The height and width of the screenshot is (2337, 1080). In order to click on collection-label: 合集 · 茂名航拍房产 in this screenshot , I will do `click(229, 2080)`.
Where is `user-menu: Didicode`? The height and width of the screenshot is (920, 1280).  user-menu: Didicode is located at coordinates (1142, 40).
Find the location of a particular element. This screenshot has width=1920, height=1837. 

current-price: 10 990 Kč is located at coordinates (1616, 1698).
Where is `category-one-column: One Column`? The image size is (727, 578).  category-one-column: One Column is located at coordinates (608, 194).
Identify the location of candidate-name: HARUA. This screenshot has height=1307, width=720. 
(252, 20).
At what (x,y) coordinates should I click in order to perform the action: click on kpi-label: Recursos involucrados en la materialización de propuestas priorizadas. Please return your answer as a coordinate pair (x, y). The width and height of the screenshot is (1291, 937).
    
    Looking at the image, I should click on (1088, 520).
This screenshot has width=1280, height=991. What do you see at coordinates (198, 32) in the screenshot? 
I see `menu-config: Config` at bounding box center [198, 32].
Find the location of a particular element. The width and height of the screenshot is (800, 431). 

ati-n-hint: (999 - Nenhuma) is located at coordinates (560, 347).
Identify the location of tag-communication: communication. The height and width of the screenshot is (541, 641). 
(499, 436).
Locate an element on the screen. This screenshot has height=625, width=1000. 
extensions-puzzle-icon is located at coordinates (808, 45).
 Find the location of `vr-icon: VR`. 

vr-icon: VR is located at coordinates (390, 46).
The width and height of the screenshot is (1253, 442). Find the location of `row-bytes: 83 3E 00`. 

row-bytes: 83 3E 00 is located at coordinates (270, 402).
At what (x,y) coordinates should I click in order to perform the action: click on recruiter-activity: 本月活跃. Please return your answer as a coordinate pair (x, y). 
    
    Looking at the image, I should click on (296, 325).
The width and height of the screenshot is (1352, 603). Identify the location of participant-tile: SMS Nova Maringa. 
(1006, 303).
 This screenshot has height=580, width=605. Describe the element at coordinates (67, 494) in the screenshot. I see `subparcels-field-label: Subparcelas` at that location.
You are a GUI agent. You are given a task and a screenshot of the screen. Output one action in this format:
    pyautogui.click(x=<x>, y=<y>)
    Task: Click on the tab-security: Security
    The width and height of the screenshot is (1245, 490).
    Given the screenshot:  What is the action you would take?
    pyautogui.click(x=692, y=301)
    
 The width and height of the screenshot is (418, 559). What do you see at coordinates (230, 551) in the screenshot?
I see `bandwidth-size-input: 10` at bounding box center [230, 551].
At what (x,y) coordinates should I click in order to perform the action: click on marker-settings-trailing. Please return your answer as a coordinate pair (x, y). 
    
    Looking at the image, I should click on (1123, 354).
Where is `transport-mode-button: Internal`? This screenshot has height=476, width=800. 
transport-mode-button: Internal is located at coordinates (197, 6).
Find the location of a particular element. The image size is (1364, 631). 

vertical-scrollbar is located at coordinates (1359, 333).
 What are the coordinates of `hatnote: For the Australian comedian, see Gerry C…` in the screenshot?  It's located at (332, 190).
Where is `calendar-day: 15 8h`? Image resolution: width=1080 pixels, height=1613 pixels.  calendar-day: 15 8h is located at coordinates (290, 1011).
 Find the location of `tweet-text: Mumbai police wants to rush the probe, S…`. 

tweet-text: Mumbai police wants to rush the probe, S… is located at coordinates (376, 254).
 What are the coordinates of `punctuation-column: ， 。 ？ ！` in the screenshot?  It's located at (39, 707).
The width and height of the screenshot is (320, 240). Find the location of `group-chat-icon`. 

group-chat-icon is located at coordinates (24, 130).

REQUEST:
Rewrite all of the records with every "coordinate pair" changed to "point", leaving everything else as it is.

SOLUTION TO THE EXERCISE:
The height and width of the screenshot is (2337, 1080). In order to click on collection-label: 合集 · 茂名航拍房产 in this screenshot , I will do `click(229, 2080)`.
Where is `user-menu: Didicode`? The height and width of the screenshot is (920, 1280).  user-menu: Didicode is located at coordinates (1142, 40).
Find the location of a particular element. This screenshot has width=1920, height=1837. 

current-price: 10 990 Kč is located at coordinates (1616, 1698).
Where is `category-one-column: One Column`? The image size is (727, 578).  category-one-column: One Column is located at coordinates (608, 194).
Identify the location of candidate-name: HARUA. This screenshot has height=1307, width=720. 
(252, 20).
At what (x,y) coordinates should I click in order to perform the action: click on kpi-label: Recursos involucrados en la materialización de propuestas priorizadas. Please return your answer as a point (x, y). The width and height of the screenshot is (1291, 937).
    
    Looking at the image, I should click on (1088, 520).
This screenshot has width=1280, height=991. What do you see at coordinates (198, 32) in the screenshot? 
I see `menu-config: Config` at bounding box center [198, 32].
Find the location of a particular element. The width and height of the screenshot is (800, 431). 

ati-n-hint: (999 - Nenhuma) is located at coordinates (560, 347).
Identify the location of tag-communication: communication. The height and width of the screenshot is (541, 641). 
(499, 436).
Locate an element on the screen. This screenshot has height=625, width=1000. 
extensions-puzzle-icon is located at coordinates (808, 45).
 Find the location of `vr-icon: VR`. 

vr-icon: VR is located at coordinates (390, 46).
The width and height of the screenshot is (1253, 442). Find the location of `row-bytes: 83 3E 00`. 

row-bytes: 83 3E 00 is located at coordinates (270, 402).
At what (x,y) coordinates should I click in order to perform the action: click on recruiter-activity: 本月活跃. Please return your answer as a point (x, y). 
    
    Looking at the image, I should click on (296, 325).
The width and height of the screenshot is (1352, 603). Identify the location of participant-tile: SMS Nova Maringa. 
(1006, 303).
 This screenshot has height=580, width=605. Describe the element at coordinates (67, 494) in the screenshot. I see `subparcels-field-label: Subparcelas` at that location.
You are a GUI agent. You are given a task and a screenshot of the screen. Output one action in this format:
    pyautogui.click(x=<x>, y=<y>)
    Task: Click on the tab-security: Security
    The width and height of the screenshot is (1245, 490).
    Given the screenshot:  What is the action you would take?
    pyautogui.click(x=692, y=301)
    
 The width and height of the screenshot is (418, 559). What do you see at coordinates (230, 551) in the screenshot?
I see `bandwidth-size-input: 10` at bounding box center [230, 551].
At what (x,y) coordinates should I click in order to perform the action: click on marker-settings-trailing. Please return your answer as a point (x, y). 
    
    Looking at the image, I should click on (1123, 354).
Where is `transport-mode-button: Internal`? This screenshot has height=476, width=800. 
transport-mode-button: Internal is located at coordinates (197, 6).
Find the location of a particular element. The image size is (1364, 631). 

vertical-scrollbar is located at coordinates (1359, 333).
 What are the coordinates of `hatnote: For the Australian comedian, see Gerry C…` in the screenshot?  It's located at (332, 190).
Where is `calendar-day: 15 8h`? Image resolution: width=1080 pixels, height=1613 pixels.  calendar-day: 15 8h is located at coordinates (290, 1011).
 Find the location of `tweet-text: Mumbai police wants to rush the probe, S…`. 

tweet-text: Mumbai police wants to rush the probe, S… is located at coordinates (376, 254).
 What are the coordinates of `punctuation-column: ， 。 ？ ！` in the screenshot?  It's located at (39, 707).
The width and height of the screenshot is (320, 240). Find the location of `group-chat-icon`. 

group-chat-icon is located at coordinates (24, 130).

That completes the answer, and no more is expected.